At first it seemed nothing out of the ordinary, with my customary responses of everything was good, Mom and Dad were well, the brothers were doing well working on their degrees, yes school was going well. But perhaps there was a hiccup in my voice, maybe I paused for too long, maybe some indicator I didn’t know I was giving was a glaring red flag. Her dad saw something, or felt something. Somehow he knew not everything was okay. He saw a new weight on my shoulders that he hadn’t seen before. He started kindly prodding, “How are you my darling?”, “What have you been up to?”, “Shall we go to eat?” They began picking me up from school every Friday and not taking me home until Sunday. They made sure to eat first thing after they picked me up and stopped asking me if I was hungry, because they knew the answer and knew I would never fess up. They gave me a space to sleep soundly, to dance, and laugh, and took my broken spirit and handled me gently as I tried to not show my surprise at their kindness.

They showed me a new form of normal, with their own ups and downs. Her dad insisted on homework completion but also believed in fun. We blasted the top 20 countdown on MTV every Saturday morning, running through the house yelling the lyrics. They showed me messy is okay; the dishes would, in fact, get done eventually. And emotion is okay; sometimes you feel sad or stress and there isn’t shame in that.

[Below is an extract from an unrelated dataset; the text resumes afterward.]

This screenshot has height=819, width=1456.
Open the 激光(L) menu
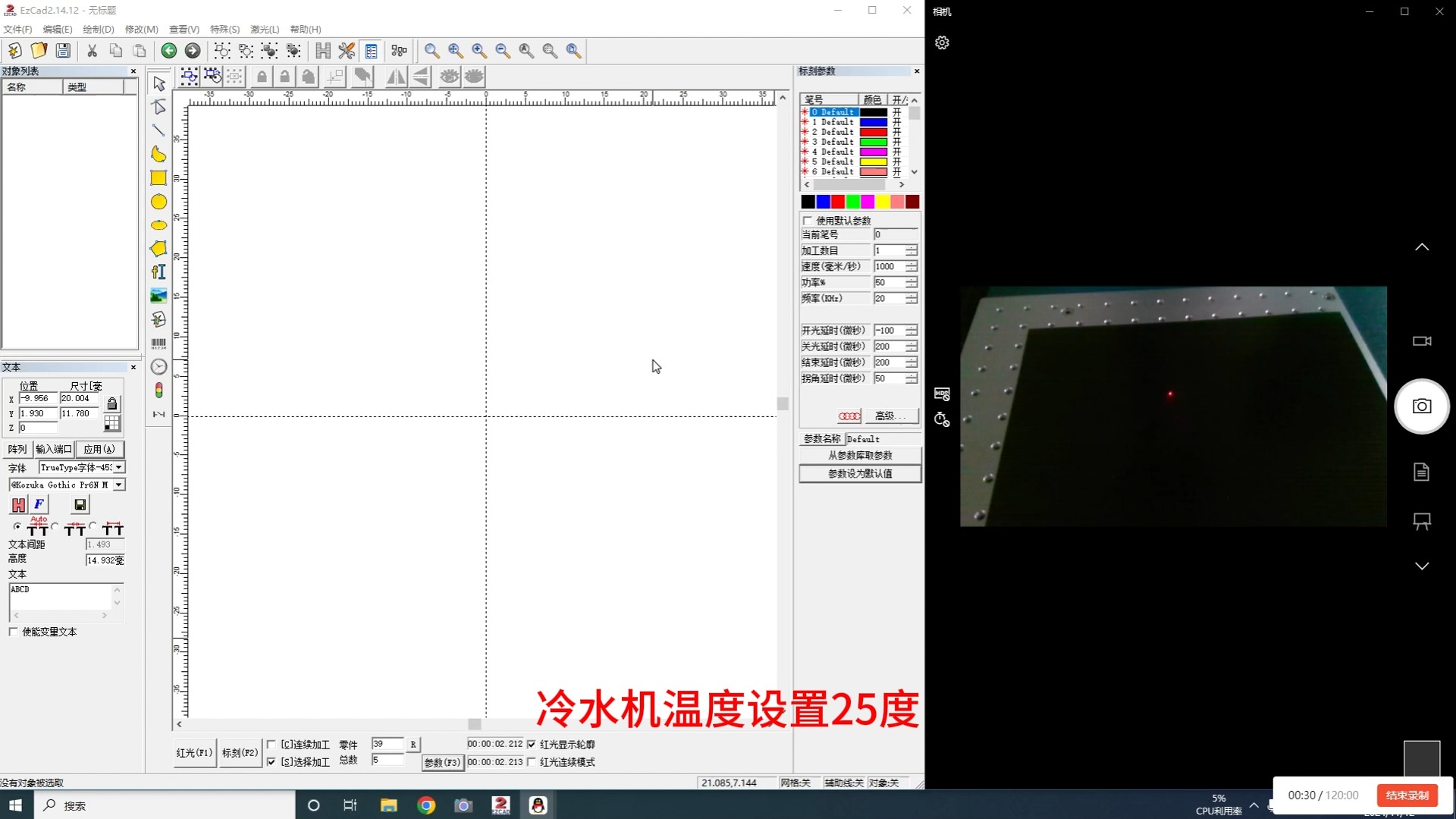click(264, 29)
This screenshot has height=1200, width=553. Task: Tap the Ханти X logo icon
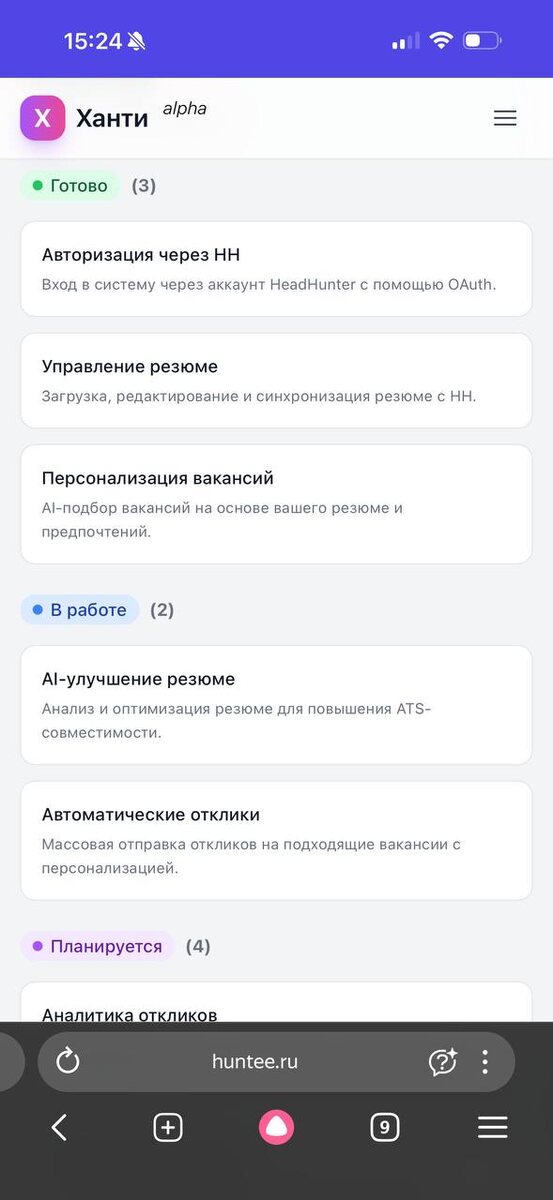42,118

As I began to relax into our habits, my guarded self began to open up. I told them about my dad’s drinking, and they assured me that my dad loved me, even if he didn’t know of a healthy way to show it. I told them about my oldest brother’s rage, and they taught me about autism (aspergers) and about how sometimes people don’t know how to express their feelings in a productive way. I told them I wasn’t speaking with my mom, because I couldn’t handle her telling me how I was being a burden on her already totally messed up life. And they told me, “You are not a burden; you are a joy; you are a delight.” They continued to tell me how strong I am, how wonderful I am, and how I am loved unconditionally.

I began to feel it again, in moments out around town or at school. The joy was coming back, the simple delight at walking outside with the fresh air and itchy grass. The excitement of a major rain storm and seeing trees knock into each other. I started to let myself feel again – feel my anger, feel my hurt, feel my confusion and dismay. Dismay that anyone could look at me and see fault, and see error, and find my very existence to be a burden. 

I am not a burden. I am not weak. I have my flaws, as we all do, but I am deserving of love and compassion just like anyone else.

I knew I was no longer alone, which made me bold. Which made me allow my style of blunt honesty to come to the forefront. I knew that regardless of where my life would lead me and what happened between my immediate family and I, I would make it. I would be okay. I could set boundaries and have standards, and feel, and if those interacting with me were uncomfortable with that, that was their problem. The power I had rediscovered, the unshaking clarity that I am worth it, and deserving of love, gave wings to my life.

“You will never speak to me like this again.” I told him that night so many years ago. “You will never come at me like this again.” I spoke clear and strong. “You will never make your unhappiness be something that I created or a fault of mine; are we clear?” I asked my father. Silence. The shock of hearing a voice that had been silenced and ignored. Silence, that felt like an eternity. Silence, that was eventually broken by the slurred and shocked, “Yes” that came across my phone line. I had rediscovered me.